- WHAT IS NEEDED
Set down all the records below, word for word.

- SOURCE DATA
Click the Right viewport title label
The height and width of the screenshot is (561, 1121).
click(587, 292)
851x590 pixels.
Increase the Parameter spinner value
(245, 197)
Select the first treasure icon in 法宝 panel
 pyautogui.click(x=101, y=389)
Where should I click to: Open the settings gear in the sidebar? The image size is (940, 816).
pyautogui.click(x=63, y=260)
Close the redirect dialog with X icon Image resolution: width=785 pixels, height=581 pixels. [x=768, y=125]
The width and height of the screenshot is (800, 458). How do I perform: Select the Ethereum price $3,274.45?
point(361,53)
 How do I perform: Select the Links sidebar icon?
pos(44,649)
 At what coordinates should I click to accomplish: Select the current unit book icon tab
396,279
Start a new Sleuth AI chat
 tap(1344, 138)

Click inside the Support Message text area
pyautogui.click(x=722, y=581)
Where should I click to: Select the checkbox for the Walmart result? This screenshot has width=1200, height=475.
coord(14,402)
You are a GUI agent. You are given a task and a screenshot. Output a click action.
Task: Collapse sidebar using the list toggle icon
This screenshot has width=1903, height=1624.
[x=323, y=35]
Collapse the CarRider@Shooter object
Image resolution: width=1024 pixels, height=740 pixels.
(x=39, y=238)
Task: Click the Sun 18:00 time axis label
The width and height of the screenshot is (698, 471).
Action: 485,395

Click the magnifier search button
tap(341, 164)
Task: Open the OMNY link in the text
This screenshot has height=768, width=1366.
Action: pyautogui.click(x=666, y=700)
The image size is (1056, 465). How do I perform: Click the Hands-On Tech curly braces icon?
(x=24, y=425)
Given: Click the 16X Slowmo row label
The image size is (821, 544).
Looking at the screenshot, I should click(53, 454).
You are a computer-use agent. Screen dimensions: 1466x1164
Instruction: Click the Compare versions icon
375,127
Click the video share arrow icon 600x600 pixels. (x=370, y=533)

- EXERCISE RESULT
Click the Right viewport title label
The height and width of the screenshot is (561, 1121).
click(587, 292)
851x590 pixels.
Increase the Parameter spinner value
(245, 197)
Select the first treasure icon in 法宝 panel
 pyautogui.click(x=101, y=389)
Where should I click to: Open the settings gear in the sidebar? The image size is (940, 816).
pyautogui.click(x=63, y=260)
Close the redirect dialog with X icon Image resolution: width=785 pixels, height=581 pixels. [x=768, y=125]
The width and height of the screenshot is (800, 458). How do I perform: Select the Ethereum price $3,274.45?
point(361,53)
 How do I perform: Select the Links sidebar icon?
pos(44,649)
 At what coordinates should I click to accomplish: Select the current unit book icon tab
396,279
Start a new Sleuth AI chat
 tap(1344, 138)

Click inside the Support Message text area
pyautogui.click(x=722, y=581)
Where should I click to: Select the checkbox for the Walmart result? This screenshot has width=1200, height=475.
coord(14,402)
You are a GUI agent. You are given a task and a screenshot. Output a click action.
Task: Collapse sidebar using the list toggle icon
This screenshot has width=1903, height=1624.
[x=323, y=35]
Collapse the CarRider@Shooter object
Image resolution: width=1024 pixels, height=740 pixels.
(x=39, y=238)
Task: Click the Sun 18:00 time axis label
The width and height of the screenshot is (698, 471).
Action: 485,395

Click the magnifier search button
tap(341, 164)
Task: Open the OMNY link in the text
This screenshot has height=768, width=1366.
Action: pyautogui.click(x=666, y=700)
The image size is (1056, 465). How do I perform: Click the Hands-On Tech curly braces icon?
(x=24, y=425)
Given: Click the 16X Slowmo row label
The image size is (821, 544).
Looking at the screenshot, I should click(53, 454).
You are a computer-use agent. Screen dimensions: 1466x1164
Instruction: Click the Compare versions icon
375,127
Click the video share arrow icon 600x600 pixels. (x=370, y=533)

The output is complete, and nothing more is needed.